*What you are asked to do*
Taking the line that contains "Instruction: Click the" as the start and the last line of the data as the end, repeat exactly every line in that span, but no pictures.

*Input*
★ ★ ★ ★ ★
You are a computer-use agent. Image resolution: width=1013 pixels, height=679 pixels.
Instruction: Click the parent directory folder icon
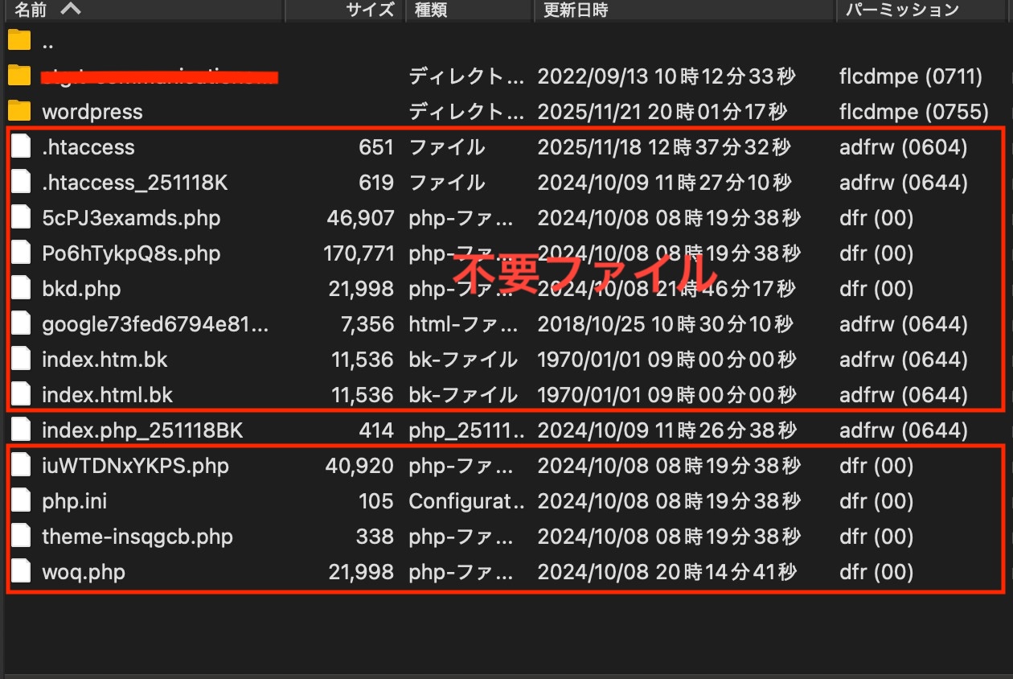(x=19, y=40)
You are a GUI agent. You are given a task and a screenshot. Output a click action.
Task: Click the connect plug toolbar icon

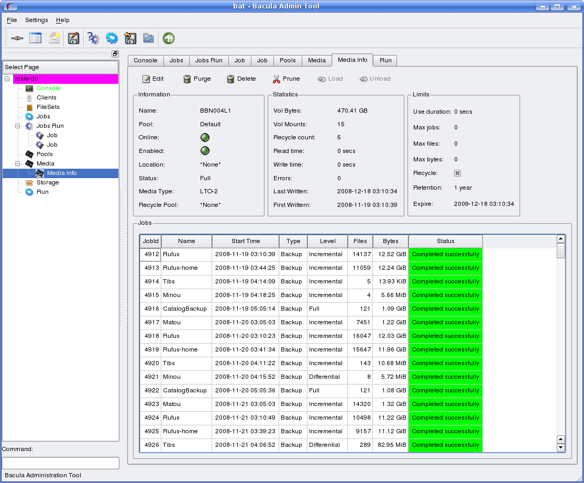(17, 38)
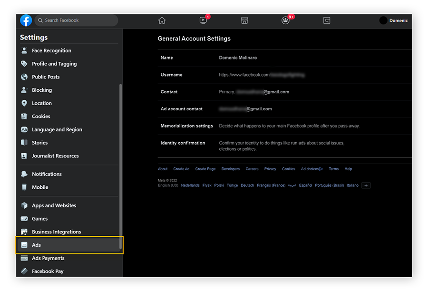
Task: Click the Domenic profile avatar
Action: [383, 20]
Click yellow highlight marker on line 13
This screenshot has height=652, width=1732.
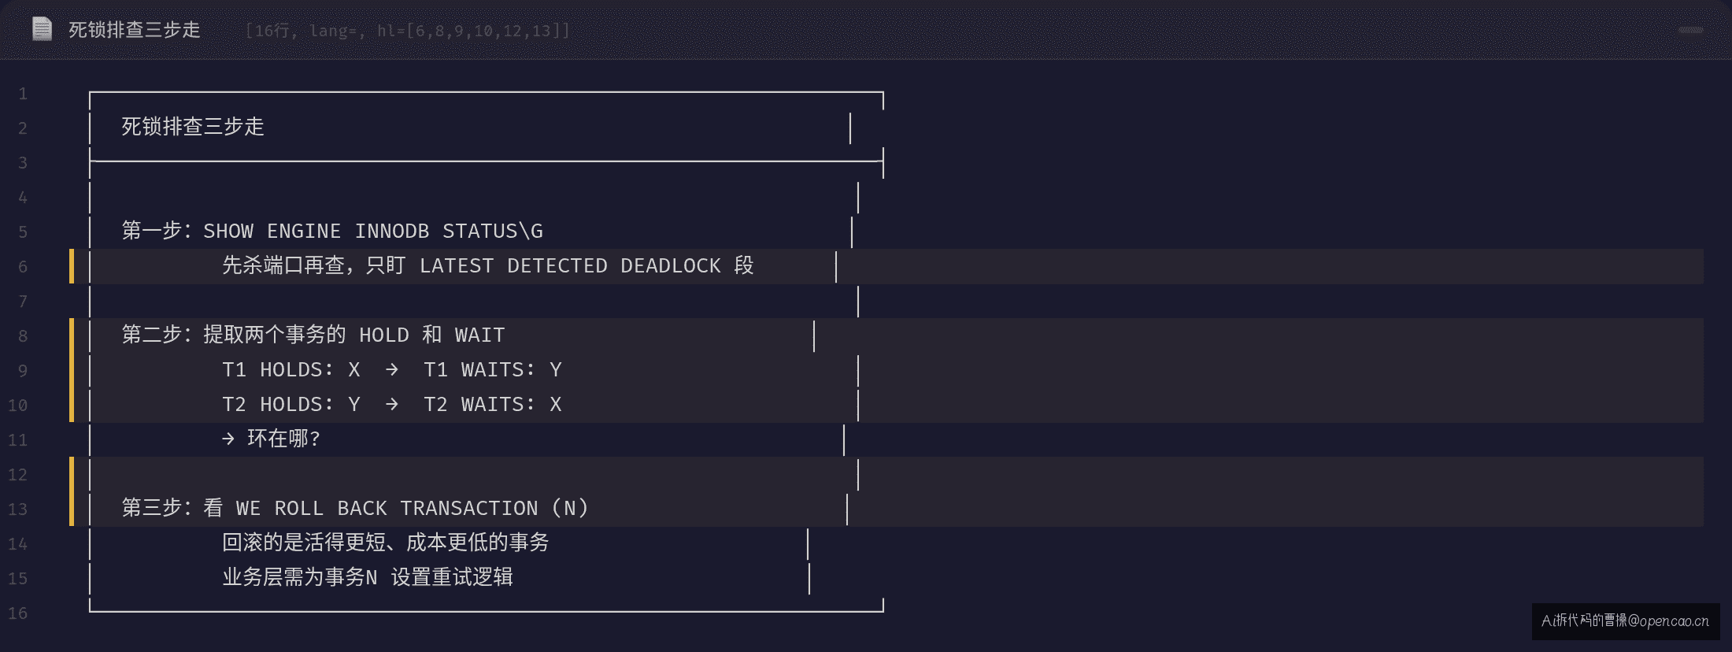[x=72, y=509]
★ ★ ★ ★ ★
*Expected answer*
Instruction: Click the parent directory folder icon
(x=19, y=40)
You are a GUI agent. You are given a task and a screenshot. Output a click action.
Task: Click the connect plug toolbar icon

(17, 38)
Task: Click the Domenic profile avatar
Action: [383, 20]
Click yellow highlight marker on line 13
This screenshot has height=652, width=1732.
[x=72, y=509]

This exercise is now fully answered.